La récupération d'espace-disque à la partition n°*2* est effective : de *200 Go* => à *319,2 Go*. Donc la partition de secours restaurée est fonctionnelle.


le message d'erreur sur la commande n° *2* de suppression de la partition de queue de disque --> est en fait l'effet d'un bogue. Il y a d'abord suppression effective de la partition (la preuve : la récupération de son espace) > puis il se produit une espèce de boucle dans la commande *diskutil* qui réadresse la partition et... ne la trouve plus. Donc le *no such file* etc. n'a pas une valeur a priori (partition pas trouvée donc pas supprimée) > mais une valeur a posteriori (partition supprimée donc plus trouvée).

la fonctionnalité formelle de la partition de secours restaurée fait que tu peux tenter de nouveau un partitionnement via l'Assistant BootCamp pour réinstaller Windows-7.

OBJECTIF 1:
Relevez tous les noms d'outils et de logiciels cités dans l'extrait sur la partition de secours.
OBJECTIF 2:
Recopiez le passage de l'extrait sur la partition de secours qui commence aux mots « le message d'erreur » et s'arrête après « donc plus trouvée). ».
OBJECTIF 3:
Écrivez la suite de l'extrait sur la partition de secours, après sa dernière phrase.
Les entrées ne servent à rien pour ce travail.

ENTRÉES FOURNIES:
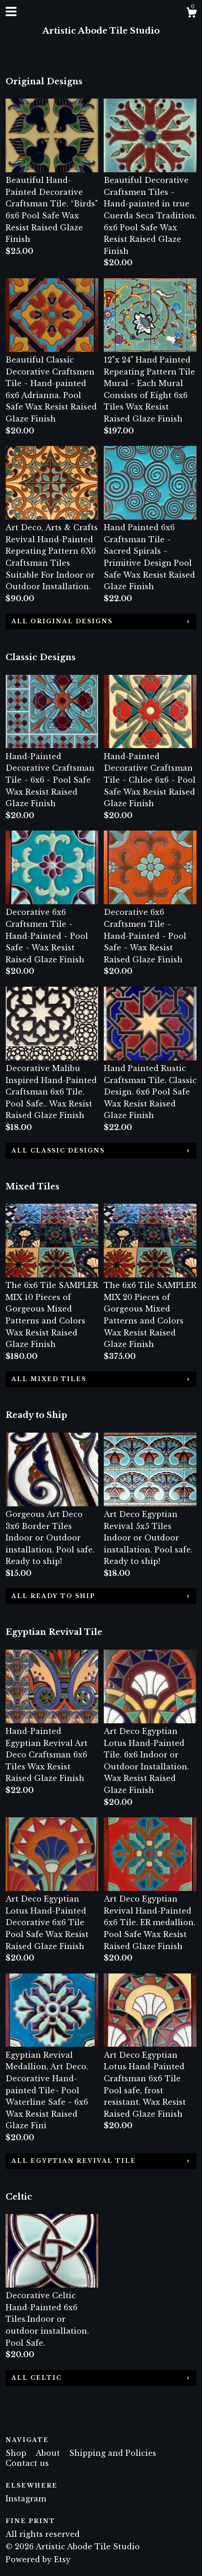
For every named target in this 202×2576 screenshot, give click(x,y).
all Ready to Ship (53, 1595)
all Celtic (37, 2377)
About (49, 2453)
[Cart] (191, 14)
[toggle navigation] (11, 11)
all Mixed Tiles (49, 1379)
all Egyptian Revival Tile (74, 2160)
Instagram (26, 2498)
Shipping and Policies (112, 2453)
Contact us (27, 2463)
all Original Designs (62, 621)
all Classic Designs (58, 1150)
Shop (17, 2453)
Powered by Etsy (38, 2559)
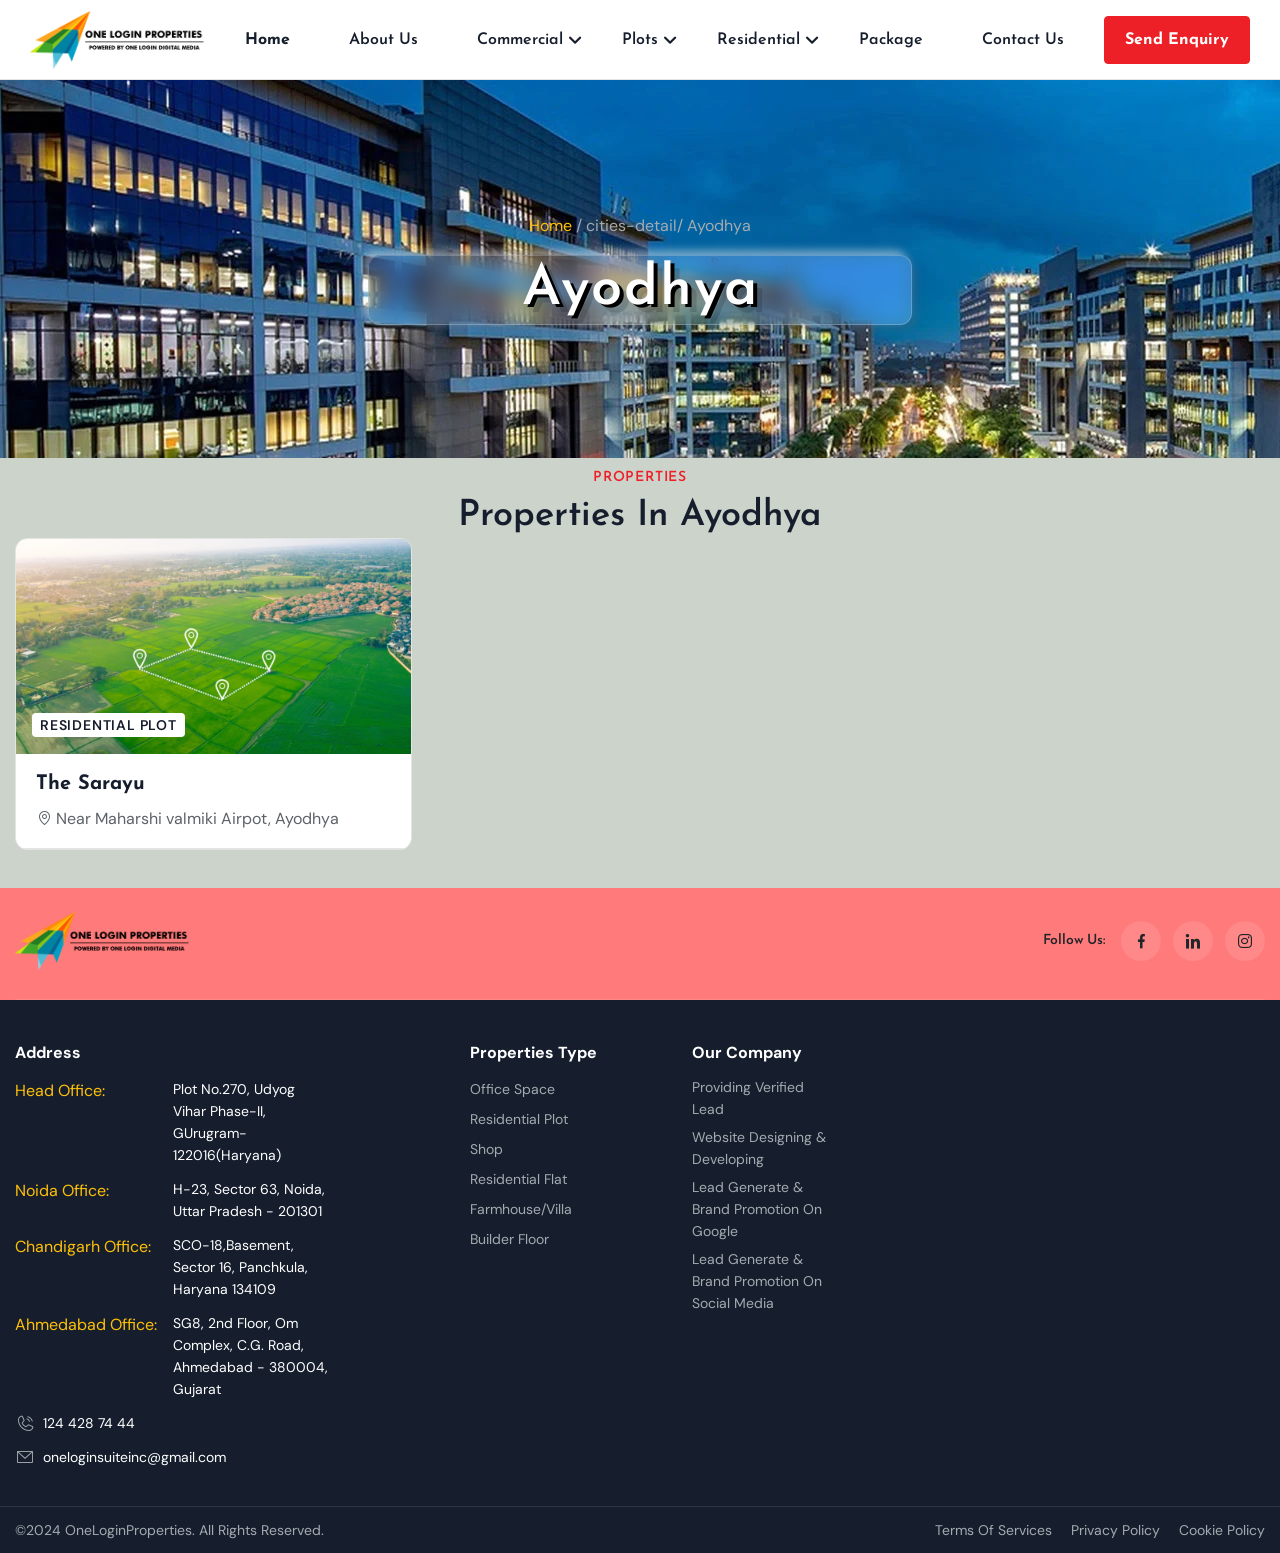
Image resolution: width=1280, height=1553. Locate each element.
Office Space (512, 1089)
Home (267, 40)
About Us (383, 40)
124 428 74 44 (89, 1423)
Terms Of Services (993, 1530)
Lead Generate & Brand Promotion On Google (757, 1209)
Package (891, 40)
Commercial (520, 40)
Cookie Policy (1222, 1530)
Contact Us (1023, 40)
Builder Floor (509, 1239)
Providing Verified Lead (748, 1098)
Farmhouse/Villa (521, 1209)
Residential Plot (519, 1119)
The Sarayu (90, 784)
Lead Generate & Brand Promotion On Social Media (757, 1281)
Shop (486, 1149)
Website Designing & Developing (759, 1148)
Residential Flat (518, 1179)
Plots (640, 40)
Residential (758, 40)
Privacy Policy (1115, 1530)
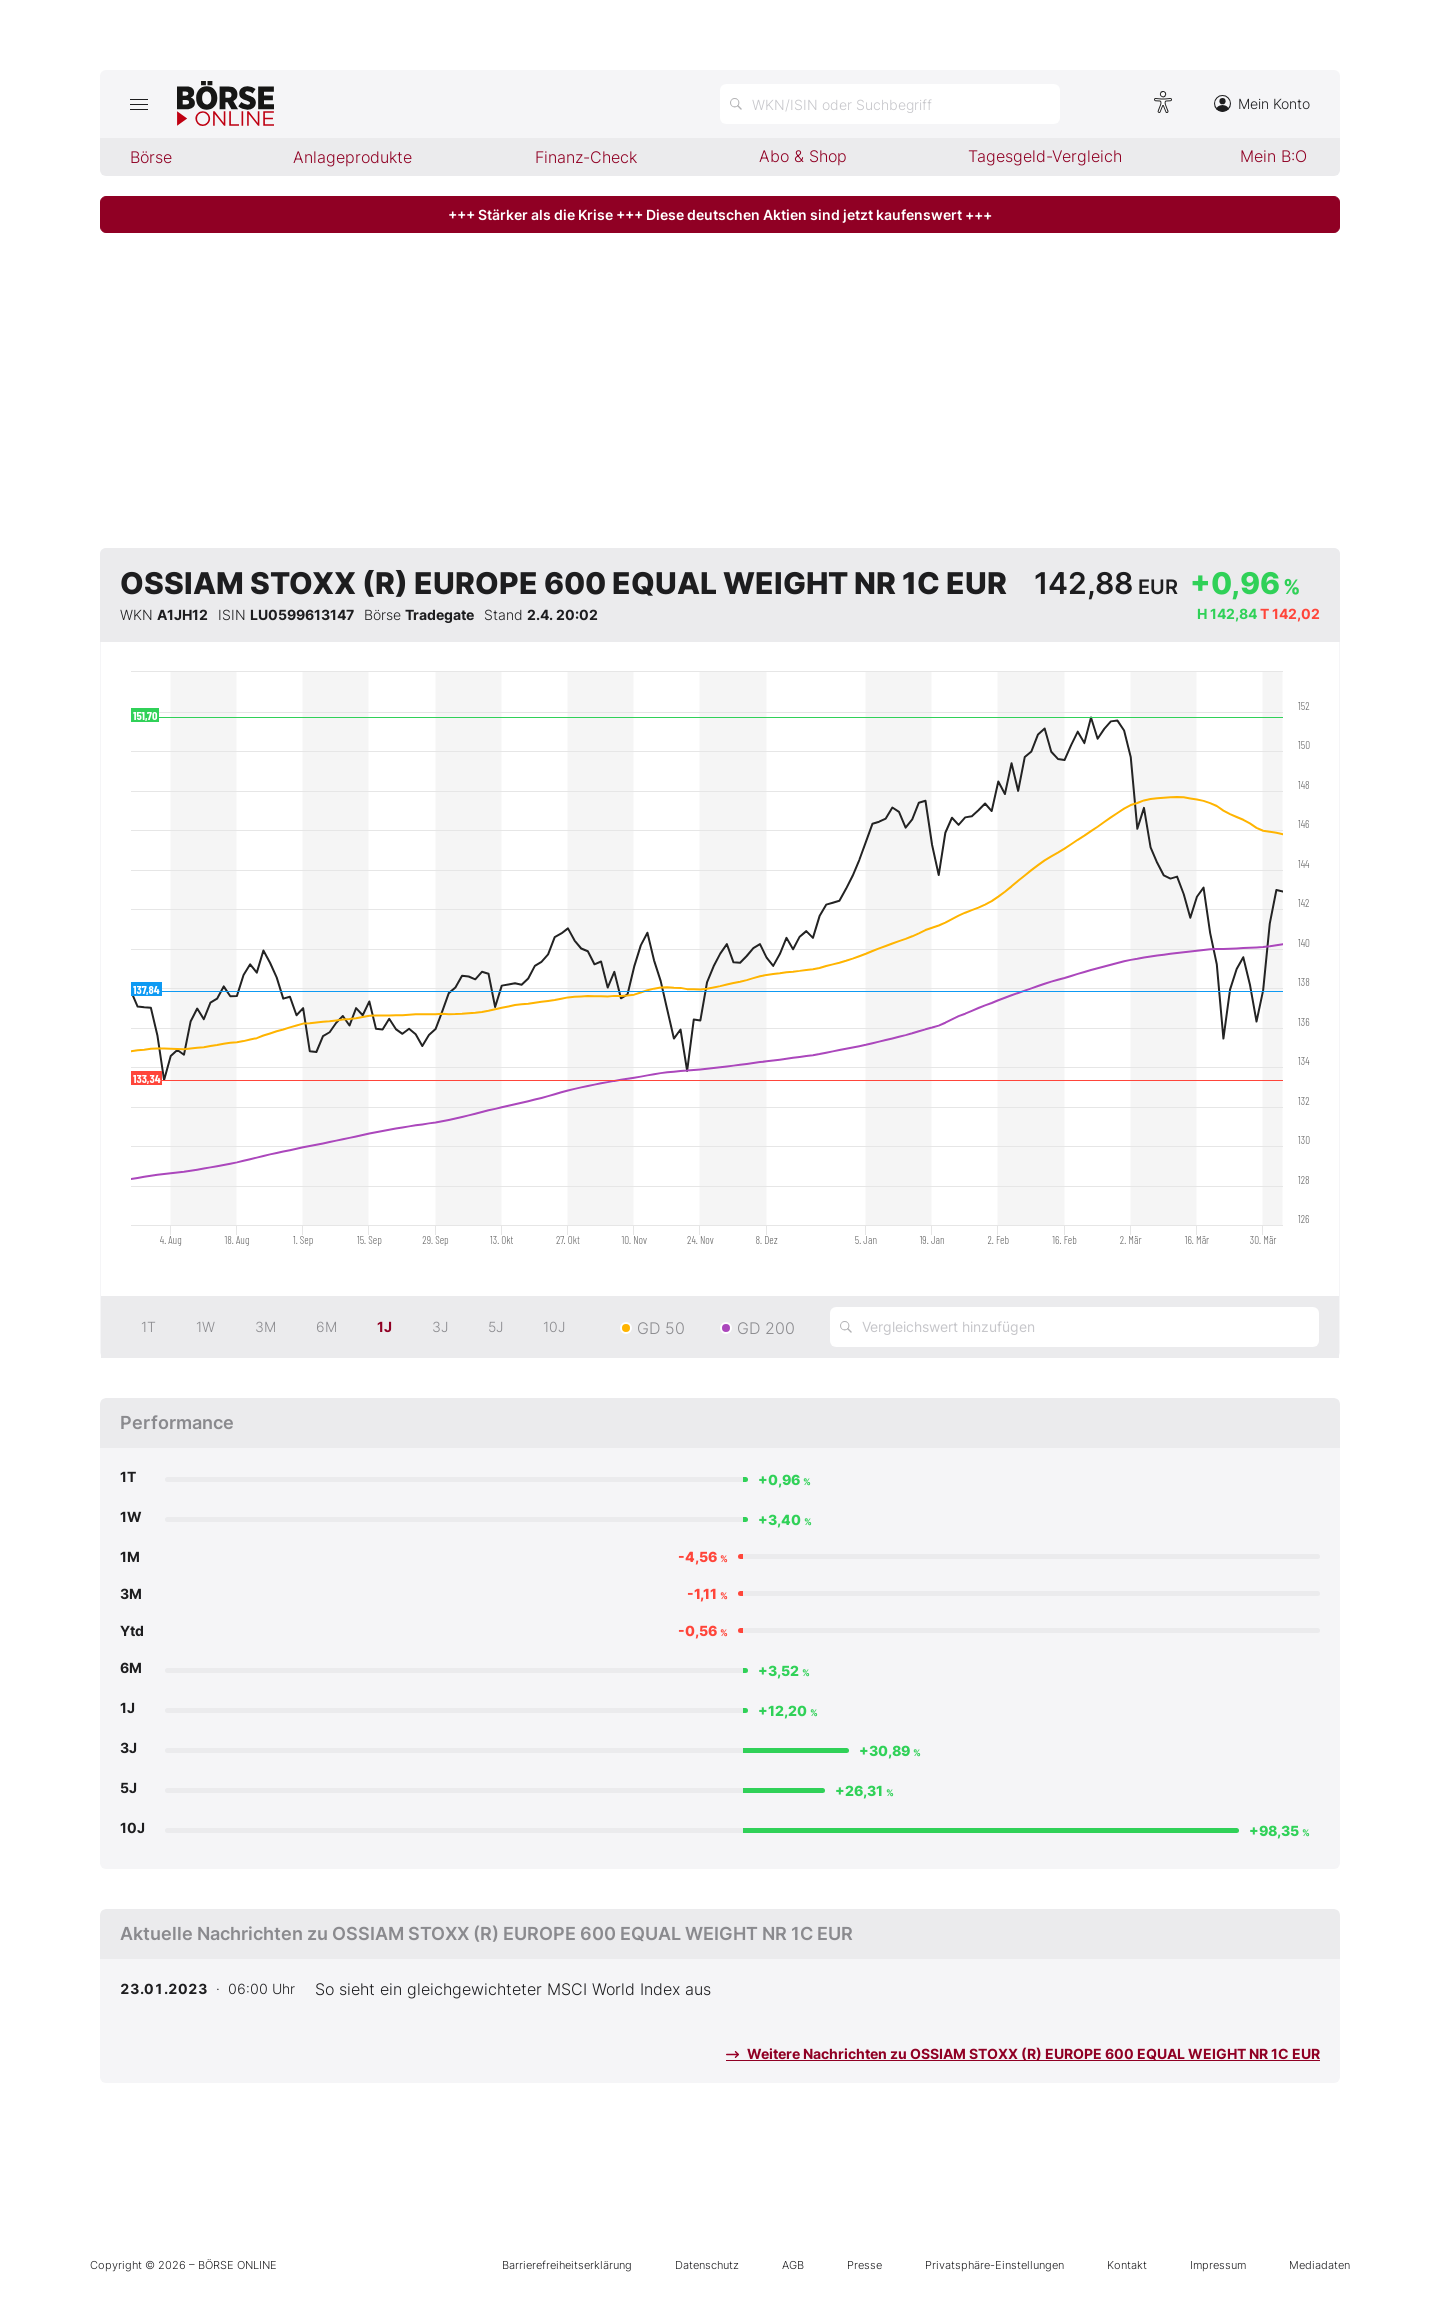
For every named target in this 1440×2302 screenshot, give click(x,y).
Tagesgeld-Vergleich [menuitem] (1045, 156)
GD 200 (766, 1328)
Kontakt (1127, 2265)
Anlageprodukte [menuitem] (352, 157)
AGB (793, 2265)
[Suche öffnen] (890, 104)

BONNE RÉPONSE 1:
diskutil, Assistant BootCamp, Windows-7

BONNE RÉPONSE 2:
le message d'erreur sur la commande n° *2* de suppression de la partition de queue de disque --> est en fait l'effet d'un bogue. Il y a d'abord suppression effective de la partition (la preuve : la récupération de son espace) > puis il se produit une espèce de boucle dans la commande *diskutil* qui réadresse la partition et... ne la trouve plus. Donc le *no such file* etc. n'a pas une valeur a priori (partition pas trouvée donc pas supprimée) > mais une valeur a posteriori (partition supprimée donc plus trouvée).

BONNE RÉPONSE 3:
pour recharger le volume *Recovery HD* actuel d'un dossier contenant un OS de secours démarrable (bien utile à l'occasion) --> connecte-toi à ton compte à l'AppStore > regarde à l'onglet "*Achats*" si tu as un *OS X Yosemite* téléchargeable. Si c'est le cas > tu télécharges l'installateur et tu déclenches à la fin l'installation à destination du volume *Macintosh HD* démarré. Le Logiciel-Système sera restauré > ton compte non touché (ni les applications tierces) > mais en 1ère instance > le volume *Recovery HD* sera restauré du contenu de l'OS de secours qui lui manque.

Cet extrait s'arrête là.